In an embodiment of the present invention, the GPU resource information is available video memory information of the GPU.
In an embodiment of the present invention, the target GPU determining module 403 may include:
the resource demand information determining submodule is used for determining resource demand information corresponding to the GPU scheduling request;
the target computing node determining submodule is used for determining a target computing node from a plurality of computing nodes of a target cluster according to the GPU resource information and the resource demand information;
and the target GPU determining submodule is used for determining a target GPU from the target computing node.
In an embodiment of the present invention, the target computing node determining sub-module may include:
a node resource information determining unit, configured to determine node resource information of multiple computing nodes of the target cluster according to the GPU resource information;
and the target computing node determining unit is used for determining a target computing node from a plurality of computing nodes of the target cluster according to the node resource information and the resource demand information.
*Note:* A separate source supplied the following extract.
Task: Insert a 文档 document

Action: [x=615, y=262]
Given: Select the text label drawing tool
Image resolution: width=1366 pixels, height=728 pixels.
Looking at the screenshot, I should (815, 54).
In an embodiment of the present invention, the determining the sub-module by the target GPU may include:
a candidate GPU determining unit, configured to determine, from the target computing node, a candidate GPU for which the GPU resource information matches the resource requirement information;
and the target GPU determining unit is used for determining a target GPU from the candidate GPUs according to the GPU resource information.
In an embodiment of the present invention, the target container creating module 404 includes:
a container group entity creating submodule, configured to create a container group entity for the GPU scheduling request;
the target GPU identification determining submodule is used for determining a target GPU identification of the target GPU;
an environment variable updating submodule, configured to update the target GPU identifier to an environment variable of the container group entity;
and the target container creating submodule is used for creating a target container aiming at the target GPU according to the environment variables.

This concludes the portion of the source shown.